Era gente tan parecida a cualquier damnificado universal, rostros dejando sus casas a toda prisa, familias cumpliendo con el ritual de no mirar hacia atrás en el primer gran incendio forestal del verano canadiense.

Decía, pues, que el ejercicio de ponernos en los zapatos del otro, con el objeto de asumir como propios sus nombres y sus apellidos, es más bien simple. Gracias a nuestra milenaria condición de contadores naturales de historias hemos aprendido a estar en vidas que no son nuestras, a renovarnos en ese juego de espejos infinitos que nos confirma, desde que comenzamos a contarnos la historia de Adán y Eva, que en cada ser humano todos somos posibles. Yo siempre he creído que el verbo “imaginar” existe para inspirar recuerdos que, sin pertenecernos, pueden ser evocados en cualquier calle Colón de cualquier Tampico posible. Y porque conviene no filosofar demasiado en estos párrafos iniciales, mejor hablar otro poco de los expulsados del primer gran incendio del verano boreal, allá en Labrador City, también en la pequeña ciudad de Wabush: a mano derecha rumbo a las auroras boreales, casi frente a Groenlandia, era difícil no proyectarse en el forzado destierro de nueve mil residentes muertos de miedo en la provincia de Terranova y Labrador.

En los noticieros del día, también en los periódicos, he reconocido la elocuencia del sálvese quien pueda de aquellas miradas. Una sola de ellas valía por nueve mil desamparos, y, qué duda cabe, eran los mismos gestos de plegaria apresurada comunes a todos los transterrados del mundo. Por lo demás, tal vez sea esa la tarea olvidada del migrante: producir lenguajes nuevos, balbucear voces insólitas, crear conceptos inesperados o elaborar relatos, filmes, crónicas o poemas que nos sensibilicen, con lucideces cada día más eficaces, frente a la expulsión. Y mientras el jefe de bomberos de Terranova y Labrador continuaba informando en cadena nacional que el fuego seguía fuera de control, por fin he abierto el libro de Hanna Arendt que perseguía mis desidias desde hace meses…, “Nosotros refugiados”. En inglés, el ensayo lleva el nombre de “We refugees”, y en el francés que voy leyendo aquí, en este miércoles de ahorita mismo, la obra se titula “Nous autres réfugiés”. Publicado en 1943, en dicho texto la politóloga de origen alemán (más tarde naturalizada americana) pone sobre la mesa de nuestras reflexiones un catálogo de momentos que hoy no sólo atañe al exiliado judío durante el nazismo, sino que alude también a los desplazados universales de nuestros días, por no decir que de todas las épocas.

_Registros guardados_:
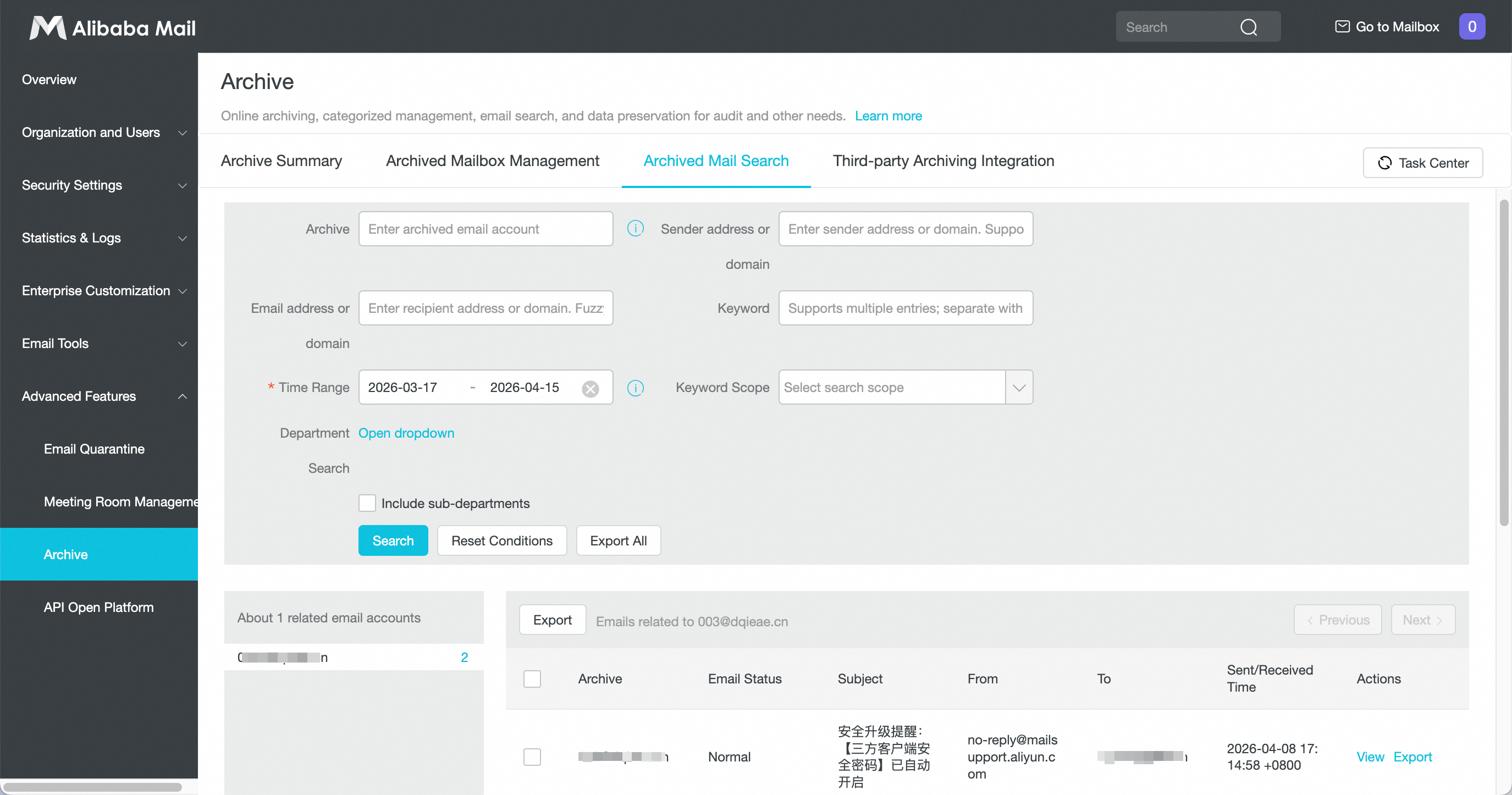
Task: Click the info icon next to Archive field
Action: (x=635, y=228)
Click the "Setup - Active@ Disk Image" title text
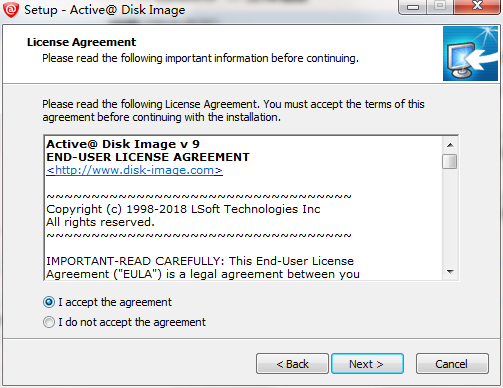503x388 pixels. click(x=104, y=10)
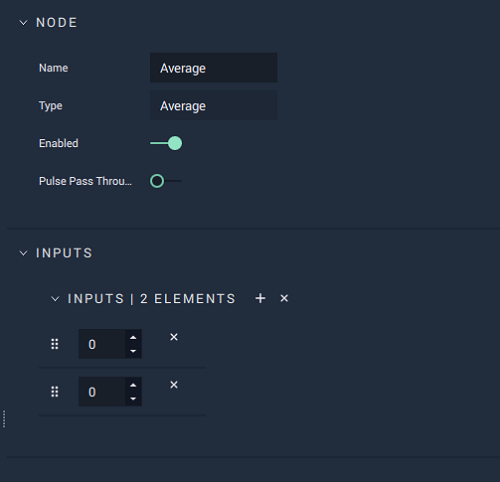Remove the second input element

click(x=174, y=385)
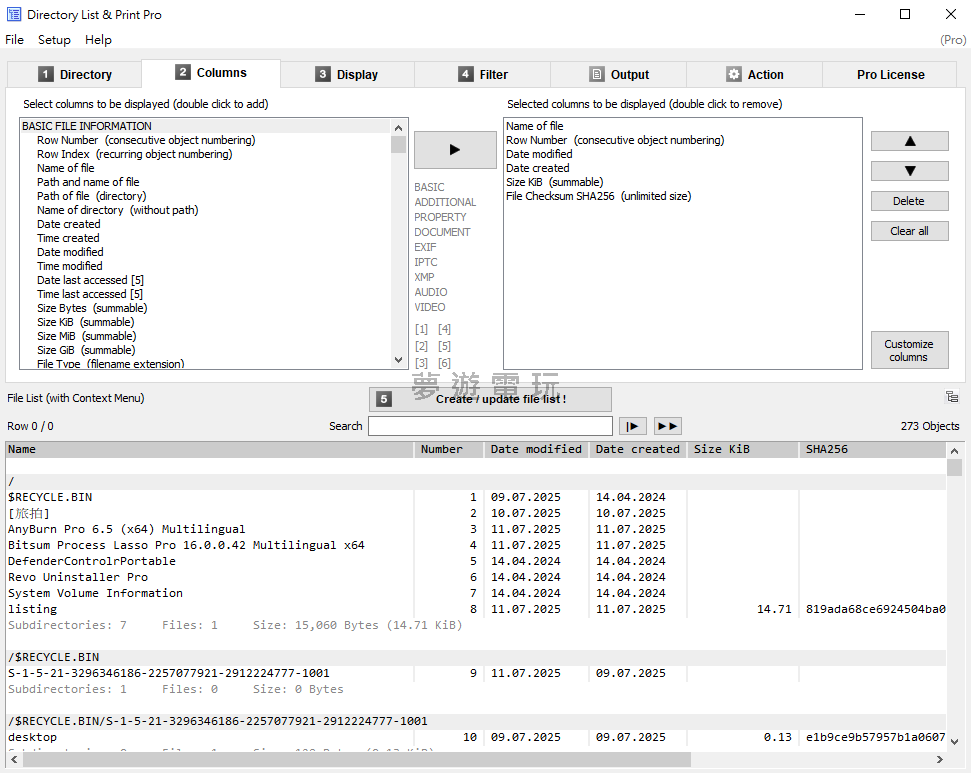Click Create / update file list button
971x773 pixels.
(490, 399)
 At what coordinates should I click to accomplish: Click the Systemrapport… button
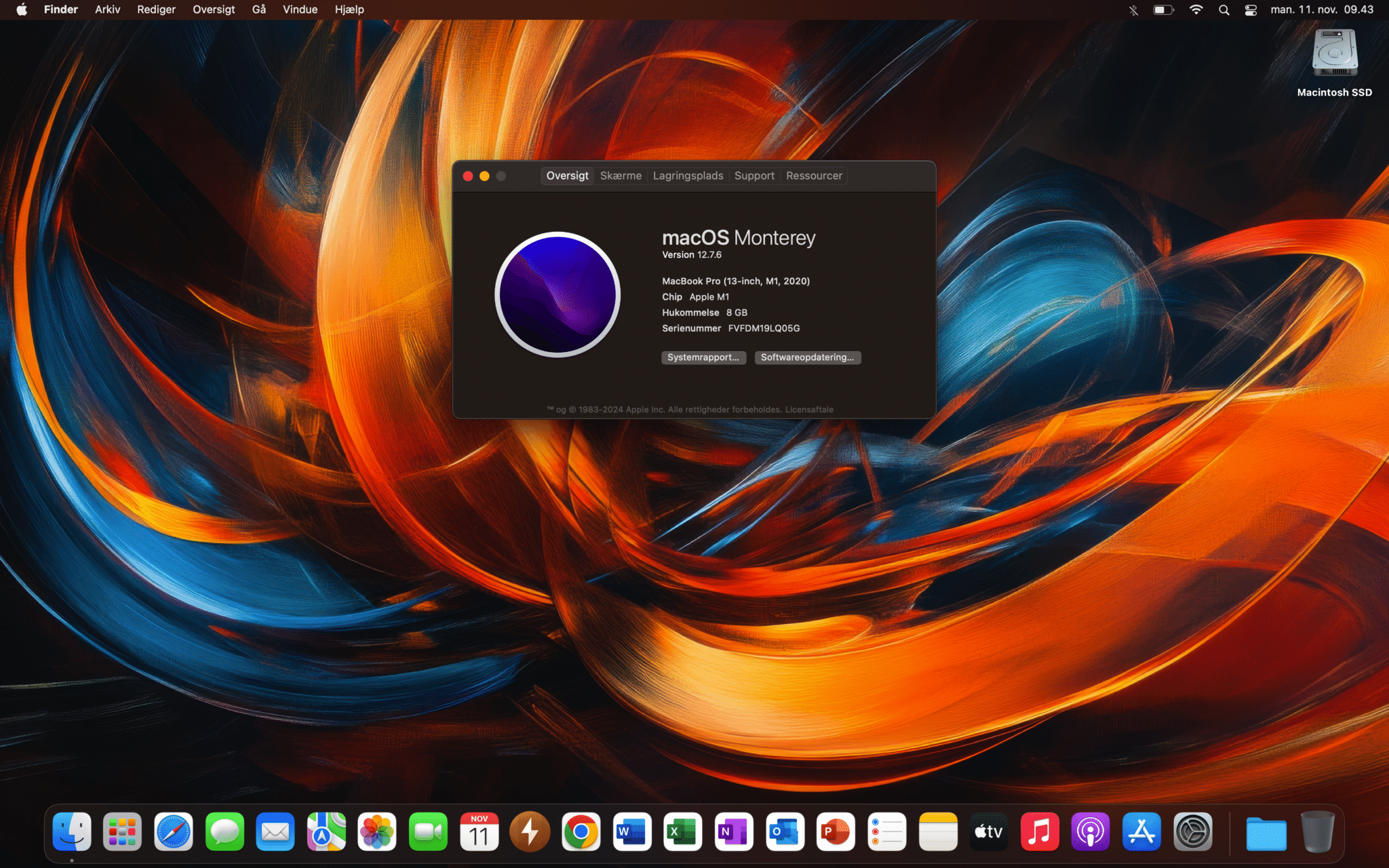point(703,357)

==

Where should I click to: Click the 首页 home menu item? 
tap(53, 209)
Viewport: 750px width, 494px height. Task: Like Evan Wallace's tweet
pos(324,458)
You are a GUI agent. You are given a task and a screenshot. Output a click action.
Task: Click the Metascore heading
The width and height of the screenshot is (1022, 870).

_Problemas por resolver_:
1. Transcribe del fragmento todo lo que va desde "Era gente tan" hasta "del verano canadiense.", sin alterar nada.
2. Responde estas preguntas sobre el fragmento:
(a) ¿Cuántos residentes se vieron forzados a dejar sus casas en la provincia de Terranova y Labrador?
(b) ¿En qué año se publicó el ensayo "Nosotros refugiados"?
(c) ¿Qué seguía informando en cadena nacional el jefe de bomberos de Terranova y Labrador?
Los registros no hacen falta para nada de lo que aquí se pide.

_Resultados por tarea_:
1.
Era gente tan parecida a cualquier damnificado universal, rostros dejando sus casas a toda prisa, familias cumpliendo con el ritual de no mirar hacia atrás en el primer gran incendio forestal del verano canadiense.

2.
(a) Nueve mil.
(b) En 1943.
(c) Que el fuego seguía fuera de control.